_INFORMATION SHOWN:_
════════════════════
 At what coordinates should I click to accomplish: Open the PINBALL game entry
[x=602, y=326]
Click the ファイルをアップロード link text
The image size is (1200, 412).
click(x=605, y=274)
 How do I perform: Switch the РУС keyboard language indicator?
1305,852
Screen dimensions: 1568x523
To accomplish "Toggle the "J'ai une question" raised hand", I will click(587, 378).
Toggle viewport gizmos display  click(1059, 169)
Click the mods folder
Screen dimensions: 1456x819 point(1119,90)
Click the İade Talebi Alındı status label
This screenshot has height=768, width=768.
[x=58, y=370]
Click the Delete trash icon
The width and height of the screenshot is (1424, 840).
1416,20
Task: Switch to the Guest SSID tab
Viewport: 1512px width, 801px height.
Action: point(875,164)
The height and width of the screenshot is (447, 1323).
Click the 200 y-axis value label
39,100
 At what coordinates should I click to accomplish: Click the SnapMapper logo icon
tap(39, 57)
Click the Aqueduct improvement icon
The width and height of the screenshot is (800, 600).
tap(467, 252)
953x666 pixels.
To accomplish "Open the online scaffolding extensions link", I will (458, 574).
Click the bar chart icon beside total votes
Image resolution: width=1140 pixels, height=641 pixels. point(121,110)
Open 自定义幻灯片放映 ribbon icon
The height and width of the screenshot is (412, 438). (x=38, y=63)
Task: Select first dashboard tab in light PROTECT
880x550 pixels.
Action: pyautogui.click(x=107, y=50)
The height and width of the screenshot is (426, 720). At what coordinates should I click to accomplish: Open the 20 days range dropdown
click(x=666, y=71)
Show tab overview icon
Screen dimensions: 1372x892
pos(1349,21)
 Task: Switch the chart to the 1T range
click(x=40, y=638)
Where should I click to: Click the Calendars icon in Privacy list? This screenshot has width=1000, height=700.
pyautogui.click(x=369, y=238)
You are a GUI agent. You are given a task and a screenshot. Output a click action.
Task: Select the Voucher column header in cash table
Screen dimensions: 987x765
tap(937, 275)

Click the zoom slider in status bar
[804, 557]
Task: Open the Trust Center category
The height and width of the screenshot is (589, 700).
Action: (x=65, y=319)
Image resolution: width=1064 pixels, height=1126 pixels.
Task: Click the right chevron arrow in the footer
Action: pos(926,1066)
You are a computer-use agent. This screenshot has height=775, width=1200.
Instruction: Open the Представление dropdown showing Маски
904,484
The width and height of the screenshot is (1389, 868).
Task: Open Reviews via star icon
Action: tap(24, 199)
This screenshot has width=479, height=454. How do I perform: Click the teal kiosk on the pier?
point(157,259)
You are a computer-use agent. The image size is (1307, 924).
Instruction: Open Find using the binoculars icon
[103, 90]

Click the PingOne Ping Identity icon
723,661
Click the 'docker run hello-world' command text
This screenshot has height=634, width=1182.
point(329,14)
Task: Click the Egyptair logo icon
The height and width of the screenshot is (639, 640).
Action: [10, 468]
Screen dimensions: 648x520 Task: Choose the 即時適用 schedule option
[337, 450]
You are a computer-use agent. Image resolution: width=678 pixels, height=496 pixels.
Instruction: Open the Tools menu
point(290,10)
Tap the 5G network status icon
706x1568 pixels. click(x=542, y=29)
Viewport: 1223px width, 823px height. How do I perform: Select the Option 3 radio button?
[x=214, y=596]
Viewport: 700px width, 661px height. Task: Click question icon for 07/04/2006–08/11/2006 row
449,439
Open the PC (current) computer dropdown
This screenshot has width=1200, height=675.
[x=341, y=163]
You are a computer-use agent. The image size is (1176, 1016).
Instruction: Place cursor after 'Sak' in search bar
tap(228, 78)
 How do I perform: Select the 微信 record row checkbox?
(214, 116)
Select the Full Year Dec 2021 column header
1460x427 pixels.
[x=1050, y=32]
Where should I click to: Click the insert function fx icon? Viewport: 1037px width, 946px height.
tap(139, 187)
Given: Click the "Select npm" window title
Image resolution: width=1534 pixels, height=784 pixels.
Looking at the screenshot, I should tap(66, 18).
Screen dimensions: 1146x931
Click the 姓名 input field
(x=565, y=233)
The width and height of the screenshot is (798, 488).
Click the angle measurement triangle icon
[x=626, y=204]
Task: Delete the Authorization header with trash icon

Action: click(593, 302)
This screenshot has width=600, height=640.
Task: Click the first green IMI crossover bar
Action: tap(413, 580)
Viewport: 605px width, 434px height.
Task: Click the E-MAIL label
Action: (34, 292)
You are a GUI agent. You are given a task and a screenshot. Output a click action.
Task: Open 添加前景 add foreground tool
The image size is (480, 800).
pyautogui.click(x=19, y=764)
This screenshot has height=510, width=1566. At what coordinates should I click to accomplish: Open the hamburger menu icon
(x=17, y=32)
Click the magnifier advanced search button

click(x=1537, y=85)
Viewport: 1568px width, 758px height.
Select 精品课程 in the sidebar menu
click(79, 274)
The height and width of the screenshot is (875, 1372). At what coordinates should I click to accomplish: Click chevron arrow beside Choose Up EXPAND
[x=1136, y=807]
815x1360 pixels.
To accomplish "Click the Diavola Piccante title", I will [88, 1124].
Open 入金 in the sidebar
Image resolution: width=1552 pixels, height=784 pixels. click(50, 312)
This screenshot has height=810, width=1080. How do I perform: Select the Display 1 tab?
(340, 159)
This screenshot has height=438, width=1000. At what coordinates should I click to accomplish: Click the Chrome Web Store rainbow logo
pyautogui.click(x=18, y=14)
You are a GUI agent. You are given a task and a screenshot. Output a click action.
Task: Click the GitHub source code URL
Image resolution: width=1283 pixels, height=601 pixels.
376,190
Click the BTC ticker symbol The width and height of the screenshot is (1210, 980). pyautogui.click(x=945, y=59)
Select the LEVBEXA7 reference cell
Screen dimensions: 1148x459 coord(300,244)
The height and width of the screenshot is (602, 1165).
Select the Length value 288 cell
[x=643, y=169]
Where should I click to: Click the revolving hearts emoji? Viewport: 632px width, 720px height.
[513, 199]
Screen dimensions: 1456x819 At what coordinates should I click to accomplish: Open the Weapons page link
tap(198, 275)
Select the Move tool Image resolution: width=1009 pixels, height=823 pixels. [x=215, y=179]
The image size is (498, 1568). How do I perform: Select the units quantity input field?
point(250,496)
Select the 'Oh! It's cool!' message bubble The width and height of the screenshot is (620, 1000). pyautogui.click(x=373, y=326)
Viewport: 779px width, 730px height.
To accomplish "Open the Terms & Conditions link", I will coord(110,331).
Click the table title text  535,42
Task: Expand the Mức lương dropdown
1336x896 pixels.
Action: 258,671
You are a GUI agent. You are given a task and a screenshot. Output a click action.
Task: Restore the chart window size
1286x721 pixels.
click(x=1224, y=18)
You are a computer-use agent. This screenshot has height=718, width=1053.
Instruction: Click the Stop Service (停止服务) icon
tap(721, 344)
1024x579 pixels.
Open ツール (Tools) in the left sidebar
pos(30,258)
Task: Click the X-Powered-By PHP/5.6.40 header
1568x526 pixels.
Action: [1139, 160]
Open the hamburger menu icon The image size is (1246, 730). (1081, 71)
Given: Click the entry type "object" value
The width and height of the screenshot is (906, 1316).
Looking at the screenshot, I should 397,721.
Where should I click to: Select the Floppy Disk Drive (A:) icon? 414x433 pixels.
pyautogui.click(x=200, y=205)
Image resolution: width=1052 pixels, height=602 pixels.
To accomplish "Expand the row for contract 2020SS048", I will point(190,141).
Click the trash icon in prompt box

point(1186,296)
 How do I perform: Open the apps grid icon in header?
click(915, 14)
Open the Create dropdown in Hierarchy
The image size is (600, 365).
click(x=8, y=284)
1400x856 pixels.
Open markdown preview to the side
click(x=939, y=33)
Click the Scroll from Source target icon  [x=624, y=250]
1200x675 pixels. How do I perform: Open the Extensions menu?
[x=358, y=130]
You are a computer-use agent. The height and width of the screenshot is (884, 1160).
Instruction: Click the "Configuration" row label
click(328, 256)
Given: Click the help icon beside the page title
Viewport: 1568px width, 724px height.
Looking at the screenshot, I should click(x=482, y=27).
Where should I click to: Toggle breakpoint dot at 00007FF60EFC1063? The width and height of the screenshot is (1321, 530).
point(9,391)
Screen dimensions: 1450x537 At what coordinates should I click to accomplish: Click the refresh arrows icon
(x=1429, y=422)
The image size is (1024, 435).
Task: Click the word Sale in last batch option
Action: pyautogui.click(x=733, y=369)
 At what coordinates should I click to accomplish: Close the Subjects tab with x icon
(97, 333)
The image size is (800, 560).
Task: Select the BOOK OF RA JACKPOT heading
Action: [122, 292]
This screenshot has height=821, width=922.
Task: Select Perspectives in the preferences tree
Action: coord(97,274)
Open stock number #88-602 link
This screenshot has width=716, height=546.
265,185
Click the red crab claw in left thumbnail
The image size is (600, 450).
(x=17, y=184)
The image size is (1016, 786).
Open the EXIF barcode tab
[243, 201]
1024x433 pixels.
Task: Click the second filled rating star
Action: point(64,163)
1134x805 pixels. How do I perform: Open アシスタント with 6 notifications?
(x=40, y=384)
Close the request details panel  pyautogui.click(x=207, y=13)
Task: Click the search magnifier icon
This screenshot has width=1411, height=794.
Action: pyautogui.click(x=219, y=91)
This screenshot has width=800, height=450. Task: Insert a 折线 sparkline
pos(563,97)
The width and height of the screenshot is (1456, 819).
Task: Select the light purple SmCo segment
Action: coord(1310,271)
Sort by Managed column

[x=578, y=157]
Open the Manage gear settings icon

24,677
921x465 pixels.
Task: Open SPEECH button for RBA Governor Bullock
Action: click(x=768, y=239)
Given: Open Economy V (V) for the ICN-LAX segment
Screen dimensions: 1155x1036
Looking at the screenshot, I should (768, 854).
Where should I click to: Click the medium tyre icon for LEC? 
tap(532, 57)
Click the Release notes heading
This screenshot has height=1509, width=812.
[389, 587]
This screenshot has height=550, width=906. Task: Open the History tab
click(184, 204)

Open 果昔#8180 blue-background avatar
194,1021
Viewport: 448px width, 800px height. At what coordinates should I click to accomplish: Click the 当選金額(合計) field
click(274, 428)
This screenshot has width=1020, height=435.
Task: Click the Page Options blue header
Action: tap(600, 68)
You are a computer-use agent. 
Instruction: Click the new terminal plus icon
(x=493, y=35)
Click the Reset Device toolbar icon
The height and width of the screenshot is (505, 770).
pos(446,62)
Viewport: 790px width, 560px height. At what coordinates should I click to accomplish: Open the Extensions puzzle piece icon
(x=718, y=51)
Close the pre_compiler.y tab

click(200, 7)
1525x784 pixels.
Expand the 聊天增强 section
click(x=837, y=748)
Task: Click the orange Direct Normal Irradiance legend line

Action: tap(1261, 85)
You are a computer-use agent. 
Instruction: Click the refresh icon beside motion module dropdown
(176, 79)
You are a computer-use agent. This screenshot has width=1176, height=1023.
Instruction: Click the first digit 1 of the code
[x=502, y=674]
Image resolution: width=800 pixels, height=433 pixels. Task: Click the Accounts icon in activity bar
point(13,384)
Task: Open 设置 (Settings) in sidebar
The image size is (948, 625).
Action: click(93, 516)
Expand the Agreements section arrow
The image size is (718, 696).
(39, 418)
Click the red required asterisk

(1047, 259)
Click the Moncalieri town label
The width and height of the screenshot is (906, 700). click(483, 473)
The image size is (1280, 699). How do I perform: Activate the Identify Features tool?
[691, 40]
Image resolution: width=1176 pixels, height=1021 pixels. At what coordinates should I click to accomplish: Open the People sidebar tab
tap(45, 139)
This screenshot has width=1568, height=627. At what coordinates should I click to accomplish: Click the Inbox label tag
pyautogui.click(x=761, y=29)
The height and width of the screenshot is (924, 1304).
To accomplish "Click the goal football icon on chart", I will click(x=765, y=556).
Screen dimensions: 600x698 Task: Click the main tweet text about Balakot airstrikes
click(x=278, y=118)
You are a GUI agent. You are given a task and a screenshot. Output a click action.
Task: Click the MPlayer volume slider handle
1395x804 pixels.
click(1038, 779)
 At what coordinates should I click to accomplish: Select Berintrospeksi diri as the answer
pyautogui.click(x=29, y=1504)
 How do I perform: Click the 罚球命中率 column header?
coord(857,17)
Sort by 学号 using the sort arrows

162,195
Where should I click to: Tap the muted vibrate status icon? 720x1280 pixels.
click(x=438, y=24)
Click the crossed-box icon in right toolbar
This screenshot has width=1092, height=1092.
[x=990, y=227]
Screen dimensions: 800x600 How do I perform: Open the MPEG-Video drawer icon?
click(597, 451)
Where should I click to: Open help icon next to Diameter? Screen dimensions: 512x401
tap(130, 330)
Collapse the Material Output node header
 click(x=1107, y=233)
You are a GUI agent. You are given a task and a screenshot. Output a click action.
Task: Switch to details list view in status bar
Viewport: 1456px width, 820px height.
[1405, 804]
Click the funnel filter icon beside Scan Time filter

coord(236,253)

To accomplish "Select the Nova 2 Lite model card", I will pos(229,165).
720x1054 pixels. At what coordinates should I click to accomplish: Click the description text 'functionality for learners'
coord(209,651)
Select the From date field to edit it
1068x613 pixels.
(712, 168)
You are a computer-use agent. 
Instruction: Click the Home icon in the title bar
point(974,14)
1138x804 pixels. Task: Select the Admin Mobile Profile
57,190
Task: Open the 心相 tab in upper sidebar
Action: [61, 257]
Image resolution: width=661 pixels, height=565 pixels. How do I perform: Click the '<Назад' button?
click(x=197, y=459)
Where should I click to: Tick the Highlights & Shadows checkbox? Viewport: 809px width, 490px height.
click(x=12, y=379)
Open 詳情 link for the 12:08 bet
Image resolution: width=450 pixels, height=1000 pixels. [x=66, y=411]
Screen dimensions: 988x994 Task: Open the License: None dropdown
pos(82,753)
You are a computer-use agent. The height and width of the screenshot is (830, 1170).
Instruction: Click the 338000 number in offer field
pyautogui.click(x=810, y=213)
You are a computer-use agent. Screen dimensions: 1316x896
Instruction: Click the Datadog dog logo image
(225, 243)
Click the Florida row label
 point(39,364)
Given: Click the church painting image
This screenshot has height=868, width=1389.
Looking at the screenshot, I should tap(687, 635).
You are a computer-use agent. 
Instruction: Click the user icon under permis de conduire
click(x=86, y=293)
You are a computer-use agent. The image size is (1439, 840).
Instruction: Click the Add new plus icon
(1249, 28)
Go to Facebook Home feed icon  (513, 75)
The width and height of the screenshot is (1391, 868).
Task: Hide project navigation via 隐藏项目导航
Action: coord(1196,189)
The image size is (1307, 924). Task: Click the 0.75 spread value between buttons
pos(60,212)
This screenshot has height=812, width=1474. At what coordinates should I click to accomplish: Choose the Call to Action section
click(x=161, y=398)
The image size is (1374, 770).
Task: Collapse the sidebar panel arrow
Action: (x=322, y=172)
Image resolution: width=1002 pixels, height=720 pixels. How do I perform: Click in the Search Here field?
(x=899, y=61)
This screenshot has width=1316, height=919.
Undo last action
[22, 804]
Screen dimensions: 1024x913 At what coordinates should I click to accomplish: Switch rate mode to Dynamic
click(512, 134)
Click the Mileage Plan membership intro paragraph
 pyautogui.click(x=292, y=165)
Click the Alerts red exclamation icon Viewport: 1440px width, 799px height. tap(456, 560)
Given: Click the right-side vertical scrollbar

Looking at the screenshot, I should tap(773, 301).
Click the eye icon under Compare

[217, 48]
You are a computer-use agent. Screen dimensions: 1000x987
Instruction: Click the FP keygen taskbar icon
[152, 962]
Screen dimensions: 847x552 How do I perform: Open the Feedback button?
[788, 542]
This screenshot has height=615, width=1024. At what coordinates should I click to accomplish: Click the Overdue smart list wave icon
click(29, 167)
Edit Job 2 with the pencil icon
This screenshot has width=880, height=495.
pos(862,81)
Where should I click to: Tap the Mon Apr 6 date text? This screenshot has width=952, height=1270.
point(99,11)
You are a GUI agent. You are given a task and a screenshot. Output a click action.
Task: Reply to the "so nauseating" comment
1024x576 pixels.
════════════════════
_REQUEST:_
Rewrite the records as a Markdown table, starting from the first line and running through the line containing "pos(1349,21)", inclusive. Use the columns Row and Line text, with one numbered row per line and blank lines omitted.

_REPLY:_
| Row | Line text |
|---|---|
| 1 |  At what coordinates should I click to accomplish: Open the PINBALL game entry |
| 2 | [x=602, y=326] |
| 3 | Click the ファイルをアップロード link text |
| 4 | The image size is (1200, 412). |
| 5 | click(x=605, y=274) |
| 6 |  How do I perform: Switch the РУС keyboard language indicator? |
| 7 | 1305,852 |
| 8 | Screen dimensions: 1568x523 |
| 9 | To accomplish "Toggle the "J'ai une question" raised hand", I will click(587, 378). |
| 10 | Toggle viewport gizmos display  click(1059, 169) |
| 11 | Click the mods folder |
| 12 | Screen dimensions: 1456x819 point(1119,90) |
| 13 | Click the İade Talebi Alındı status label |
| 14 | This screenshot has height=768, width=768. |
| 15 | [x=58, y=370] |
| 16 | Click the Delete trash icon |
| 17 | The width and height of the screenshot is (1424, 840). |
| 18 | 1416,20 |
| 19 | Task: Switch to the Guest SSID tab |
| 20 | Viewport: 1512px width, 801px height. |
| 21 | Action: point(875,164) |
| 22 | The height and width of the screenshot is (447, 1323). |
| 23 | Click the 200 y-axis value label |
| 24 | 39,100 |
| 25 |  At what coordinates should I click to accomplish: Click the SnapMapper logo icon |
| 26 | tap(39, 57) |
| 27 | Click the Aqueduct improvement icon |
| 28 | The width and height of the screenshot is (800, 600). |
| 29 | tap(467, 252) |
| 30 | 953x666 pixels. |
| 31 | To accomplish "Open the online scaffolding extensions link", I will (458, 574). |
| 32 | Click the bar chart icon beside total votes |
| 33 | Image resolution: width=1140 pixels, height=641 pixels. point(121,110) |
| 34 | Open 自定义幻灯片放映 ribbon icon |
| 35 | The height and width of the screenshot is (412, 438). (x=38, y=63) |
| 36 | Task: Select first dashboard tab in light PROTECT |
| 37 | 880x550 pixels. |
| 38 | Action: pyautogui.click(x=107, y=50) |
| 39 | The height and width of the screenshot is (426, 720). At what coordinates should I click to accomplish: Open the 20 days range dropdown |
| 40 | click(x=666, y=71) |
| 41 | Show tab overview icon |
| 42 | Screen dimensions: 1372x892 |
| 43 | pos(1349,21) |